(TEXT)
——

Tuesday, June 2, 2009

What is white proso millet?

White proso millet is a small, round, cream colored seed about the size of the head of a pin. A lot of ground-feeding birds like millet. It’s a major ingredient in many wild bird seed mixes and desirable to many species of birds like doves, sparrows, towhees, quail, bobwhite, tanagers, painted and indigo buntings.

Most seed eating birds prefer black oil sunflower seeds but cardinals, goldfinches, purple finches and pine siskins, eat white proso millet if their seed of choice is not available.

The following shows the results of U.S. Fish and Wildlife Service studies on food preferences of birds:
Sunflower seed:
a) black oil - superior to other foods for most seed eating species
b) black-striped - most species will eat but only Tufted Titmouse and Blue Jays prefer
White Proso Millet - preferred food of juncos, Mourning Doves and sparrows
Red Proso Millet - can be used as a substitute for white proso; however, not as preferred.

——

(ENTRIES SHOWN)
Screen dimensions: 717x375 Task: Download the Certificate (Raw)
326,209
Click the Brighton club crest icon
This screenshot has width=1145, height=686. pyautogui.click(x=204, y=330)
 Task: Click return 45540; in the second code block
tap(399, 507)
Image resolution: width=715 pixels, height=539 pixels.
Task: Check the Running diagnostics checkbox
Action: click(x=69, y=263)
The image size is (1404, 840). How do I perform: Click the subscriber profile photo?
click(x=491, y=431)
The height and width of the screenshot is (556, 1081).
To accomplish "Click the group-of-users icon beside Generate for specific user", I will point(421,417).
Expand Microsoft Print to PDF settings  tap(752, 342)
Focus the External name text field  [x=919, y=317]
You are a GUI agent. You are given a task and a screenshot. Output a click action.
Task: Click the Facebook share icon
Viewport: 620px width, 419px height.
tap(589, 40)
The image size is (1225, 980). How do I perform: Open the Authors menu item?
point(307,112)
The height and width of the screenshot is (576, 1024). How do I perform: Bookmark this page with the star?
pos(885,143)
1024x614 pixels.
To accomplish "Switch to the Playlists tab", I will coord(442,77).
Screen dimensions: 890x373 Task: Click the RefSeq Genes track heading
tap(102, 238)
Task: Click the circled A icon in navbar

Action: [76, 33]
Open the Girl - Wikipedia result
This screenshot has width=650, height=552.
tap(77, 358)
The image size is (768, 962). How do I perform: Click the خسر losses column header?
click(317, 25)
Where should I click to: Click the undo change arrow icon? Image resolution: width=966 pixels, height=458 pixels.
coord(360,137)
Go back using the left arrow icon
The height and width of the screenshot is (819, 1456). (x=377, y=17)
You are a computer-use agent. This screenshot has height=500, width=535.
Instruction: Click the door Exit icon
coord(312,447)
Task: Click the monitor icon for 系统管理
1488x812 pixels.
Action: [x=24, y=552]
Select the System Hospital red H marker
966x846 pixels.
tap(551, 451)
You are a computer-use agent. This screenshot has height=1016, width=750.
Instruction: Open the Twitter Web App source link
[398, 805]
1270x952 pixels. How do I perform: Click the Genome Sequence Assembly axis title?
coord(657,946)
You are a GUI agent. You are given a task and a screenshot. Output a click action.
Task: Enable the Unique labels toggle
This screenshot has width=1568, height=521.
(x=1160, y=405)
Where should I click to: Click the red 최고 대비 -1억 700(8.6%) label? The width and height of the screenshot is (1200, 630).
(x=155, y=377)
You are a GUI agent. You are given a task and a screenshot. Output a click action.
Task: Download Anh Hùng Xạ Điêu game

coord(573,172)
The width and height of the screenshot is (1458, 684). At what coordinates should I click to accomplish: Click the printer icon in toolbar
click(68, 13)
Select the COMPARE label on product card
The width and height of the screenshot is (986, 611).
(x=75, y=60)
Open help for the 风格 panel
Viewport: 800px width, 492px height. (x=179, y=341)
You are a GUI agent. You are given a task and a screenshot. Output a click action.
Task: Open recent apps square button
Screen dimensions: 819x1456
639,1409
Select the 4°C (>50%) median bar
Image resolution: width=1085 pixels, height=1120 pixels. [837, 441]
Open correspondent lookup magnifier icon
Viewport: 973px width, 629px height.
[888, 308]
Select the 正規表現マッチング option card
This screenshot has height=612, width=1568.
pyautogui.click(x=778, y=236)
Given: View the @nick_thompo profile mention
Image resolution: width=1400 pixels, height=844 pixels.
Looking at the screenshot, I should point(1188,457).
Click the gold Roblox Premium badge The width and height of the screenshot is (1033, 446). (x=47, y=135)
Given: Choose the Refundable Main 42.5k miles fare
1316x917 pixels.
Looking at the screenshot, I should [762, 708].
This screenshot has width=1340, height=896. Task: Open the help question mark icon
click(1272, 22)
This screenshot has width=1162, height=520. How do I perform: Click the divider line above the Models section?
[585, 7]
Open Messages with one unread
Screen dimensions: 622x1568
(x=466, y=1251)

——

(WHAT YOU WILL DO)
Using the millet text above, decide whether each statement agrees with it. Answer yes or no for each, quoting the deciding words. 1. Red proso millet is as preferred as white proso millet. 2. Juncos prefer white proso millet. 3. Cardinals eat white proso millet only when their seed of choice is not available.

(RESPONSE)
1. No: "can be used as a substitute for white proso; however, not as preferred."
2. Yes: "White Proso Millet - preferred food of juncos, Mourning Doves and sparrows"
3. Yes: "cardinals, goldfinches, purple finches and pine siskins, eat white proso millet if their seed of choice is not available."